Resident University of Miami Miller School of Medicine University of Miami Miami, FL, US
Disclosure(s):
Adham M. Khalafallah, MD: No financial relationships to disclose
Introduction: Prior research on AI-based tools has demonstrated their potential to deliver comprehensible, specific, and satisfactory responses to medical questions for spine-related topics, generally showing good results in terms of accuracy and completeness. However, previous studies have not explored how AI performs across different languages, leaving a gap in understanding its effectiveness in non-English-speaking patient education. This study evaluates the performance of artificial intelligence (AI) in answering common patient questions about spine conditions across different languages.
Methods: ChatGPT 3.5 was presented with a standardized set of 20 questions related to four spine pathologies: compression fractures, spinal metastases, disc herniation, and sciatica. The questions were translated into Spanish and Arabic. Responses were assessed by three bilingual spine surgeons using a 5-point Likert scoring system on two criteria: accuracy and completeness.
Results: The analysis revealed significant differences in completeness for both Spanish and Arabic (p < 0.005), indicating less detailed responses in the non-English languages. No statistically significant differences were found for either Arabic or Spanish, suggesting that accuracy levels were comparable to English.

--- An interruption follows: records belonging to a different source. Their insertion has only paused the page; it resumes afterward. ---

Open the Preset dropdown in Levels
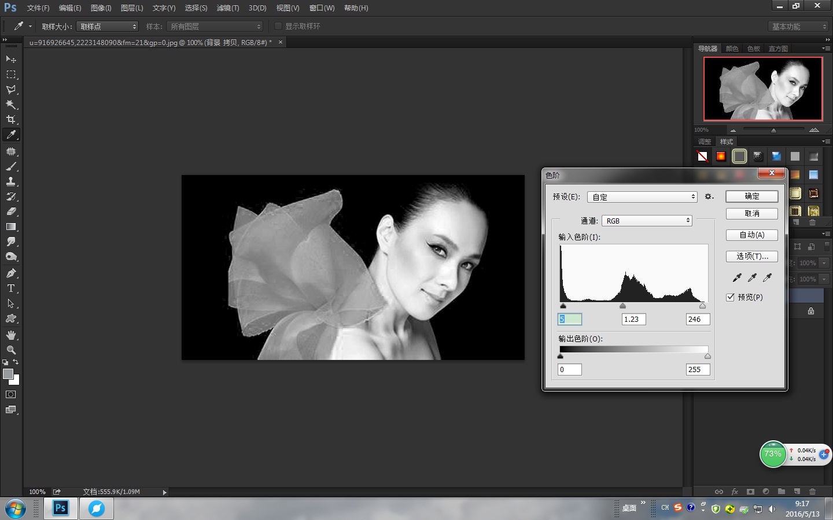This screenshot has width=833, height=520. click(x=642, y=197)
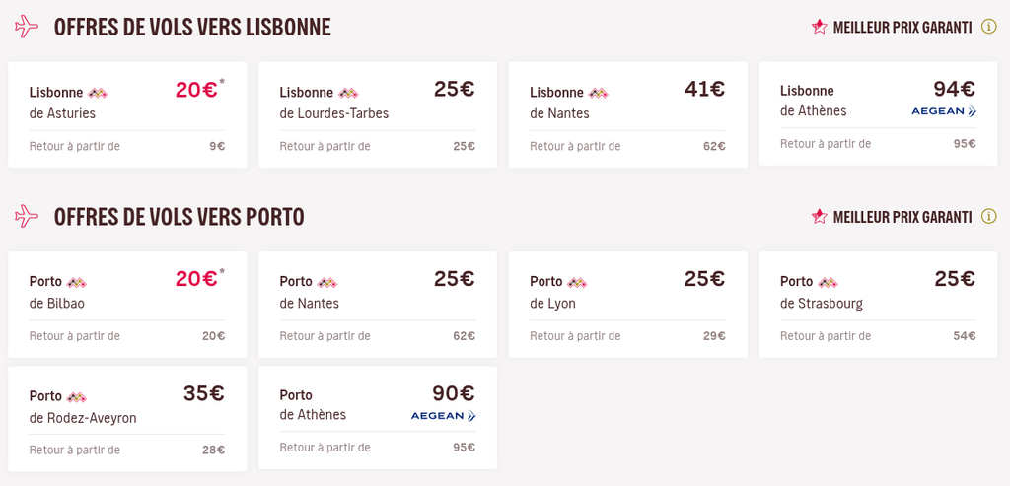
Task: Click Aegean logo on Lisbonne de Athènes card
Action: point(944,111)
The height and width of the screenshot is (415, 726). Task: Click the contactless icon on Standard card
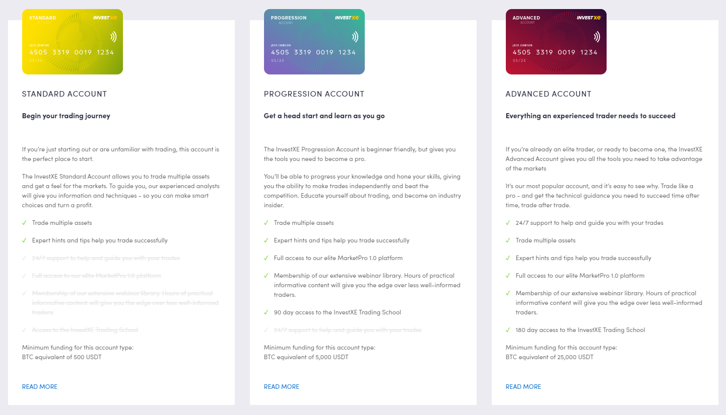coord(113,37)
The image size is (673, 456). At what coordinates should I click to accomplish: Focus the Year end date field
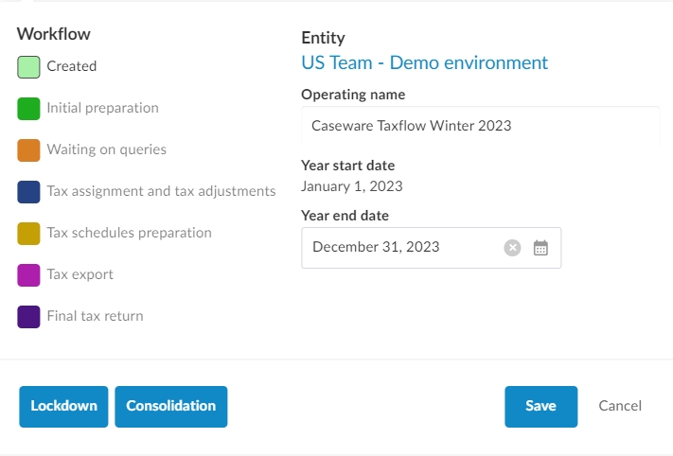pos(402,248)
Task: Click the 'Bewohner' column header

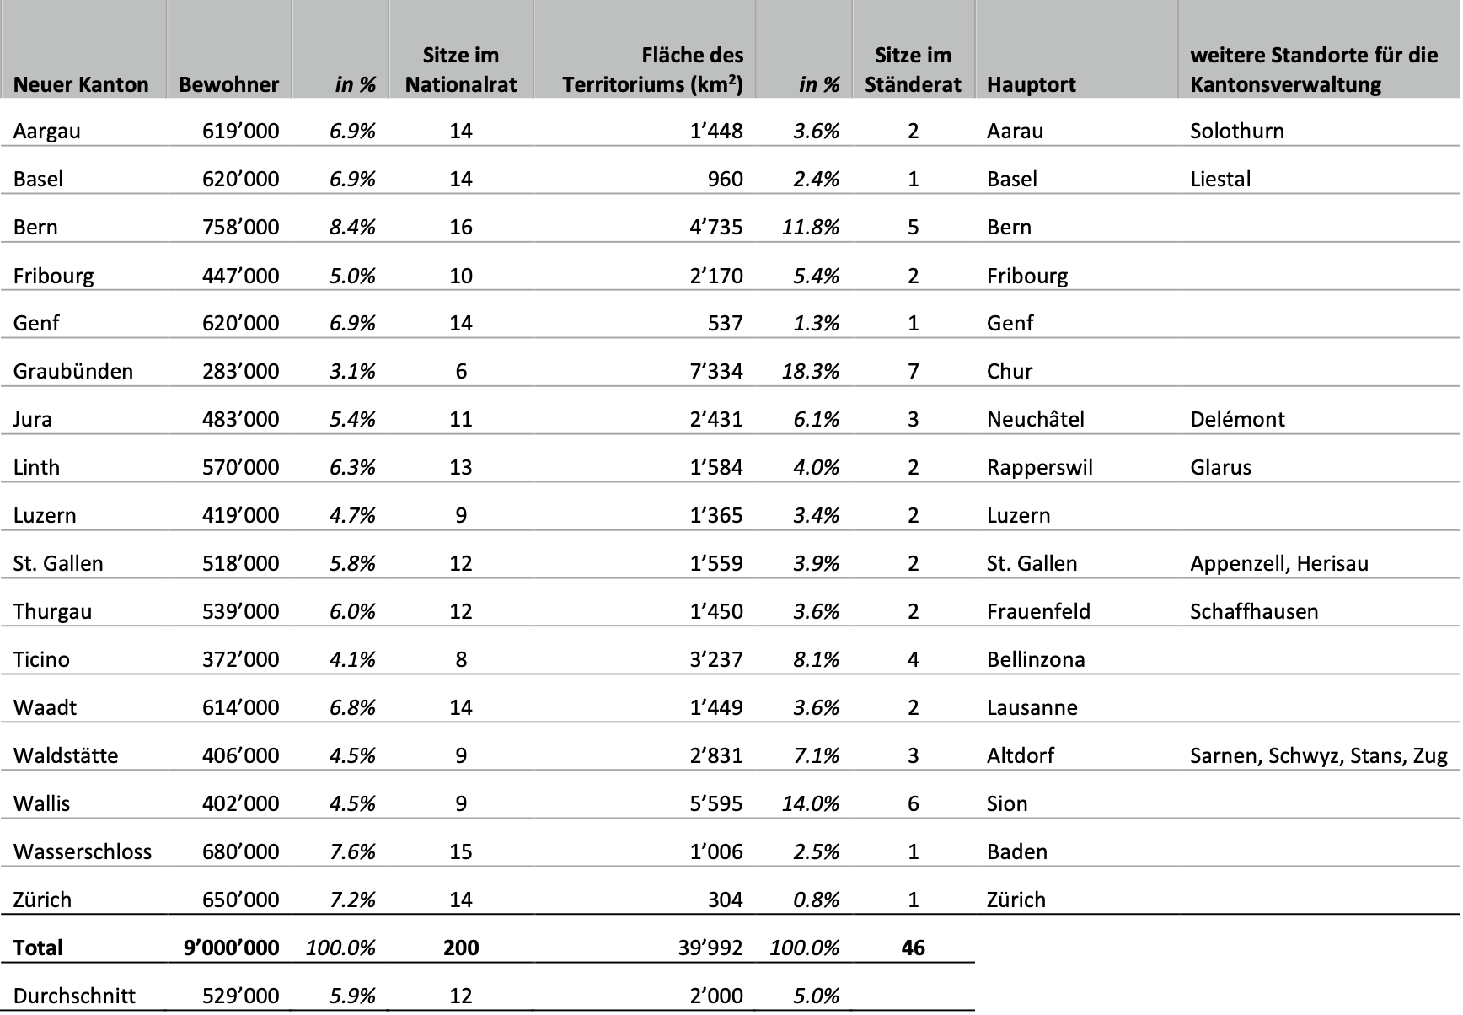Action: pyautogui.click(x=228, y=84)
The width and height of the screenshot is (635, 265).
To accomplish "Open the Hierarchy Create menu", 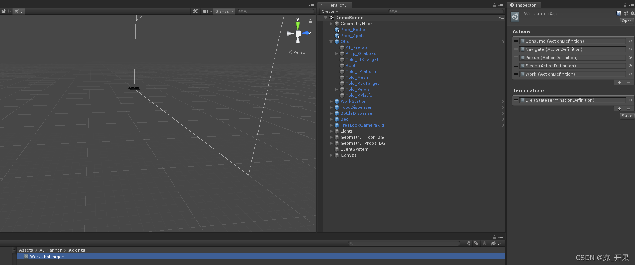I will point(329,12).
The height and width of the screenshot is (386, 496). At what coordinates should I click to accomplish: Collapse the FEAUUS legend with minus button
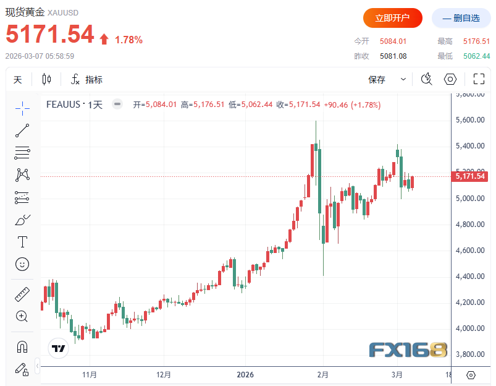pos(117,105)
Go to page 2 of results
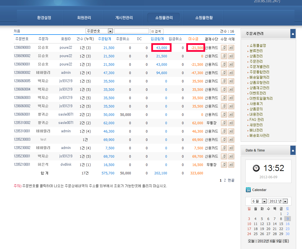Image resolution: width=302 pixels, height=249 pixels. point(225,180)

Conclusion : ChatGPT delivers comparable levels of accuracy when responding to common patient questions about spine conditions across English, Spanish, and Arabic. However, significant differences in completeness were observed, with responses in Spanish and Arabic being less comprehensive compared to English. This suggests that while the AI maintains a consistent level of accuracy across languages, it struggles to provide the same level of detailed information in non-English languages. These findings are crucial for healthcare providers considering AI-generated patient information packets, emphasizing the need for awareness of these limitations when serving non-English-speaking patients. These findings highlight the need for targeted AI pre-training to enhance the depth and comprehensiveness of AI-generated responses in non-English settings, ensuring equitable patient education across diverse populations.